Black hole based general relativistic limit of f(R) theory of gravity
Pranjali Bhattacharjee, Sanjeev Kalita, Debojit Paul
TL;DR
This work studies a Kerr-Scalaron metric, an exact stationary, axisymmetric vacuum solution in $f(R)$ gravity, to test deviations from general relativity in the Galactic Center. By analyzing photon orbits and the resulting black hole shadow, the authors connect the scalaron mass $M_{\psi}$ to observable features such as shadow size, displacement, and quadrupole deviation, and show that $M_{\psi} \sim 10^{-16}$ eV yields Kerr-like behavior while satisfying the Cassini $γ$ constraint. They further relate $M_{\psi}$ to curvature and potential scales via gravitational identifiers $(κ,φ)$ inferred from S-star orbits, obtaining consistent masses around $10^{-17}$–$10^{-16}$ eV, thereby supporting a general relativistic limit of $f(R)$ gravity at horizon scales.

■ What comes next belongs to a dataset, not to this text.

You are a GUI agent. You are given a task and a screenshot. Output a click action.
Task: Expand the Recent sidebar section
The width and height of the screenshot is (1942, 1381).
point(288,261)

The results suggest the GR limit of $f(R)$ gravity is scale-invariant and that GC shadow analyses, stellar dynamics, and solar-system tests provide a complementary cross-scale probe of scalaron gravity with potential implications for gravitational-wave observations.
Abstract
The Galactic Center black hole environment gives us new opportunity to test deviation from General Relativity and black hole physics. In this work we analytically generate the shape of the Galactic Center black hole by using a recently developed exact stationary, axisymmetric and vacuum solution of $f(R)$ gravity theory. By using scalaron mass as a free parameter we find that the shadow shape along with displacement and asymmetry is sensitive to the scalaron mass, even after keeping the black hole spin low. We recognize scalaron mass which is compatible with Kerr like quadrupole moment and hence black hole "no-hair" theorem. The same mass scale is found to reproduce the PPN parameter ($γ$) constrained in the weak field limit of the solar system. Gravitational identifiers, the Kretschmann scalar ($κ$) and gravitational potential ($φ$) have been used to infer scalaron masses in the regime of S-stars which are found to be consistent with the limits obtained using shadow scales. We ensure that $f(R)$ gravity scalaron has an appropriate general relativistic limit in the horizon scale of the black hole. We also identify the possibility of scale invariance of the general relativistic limit.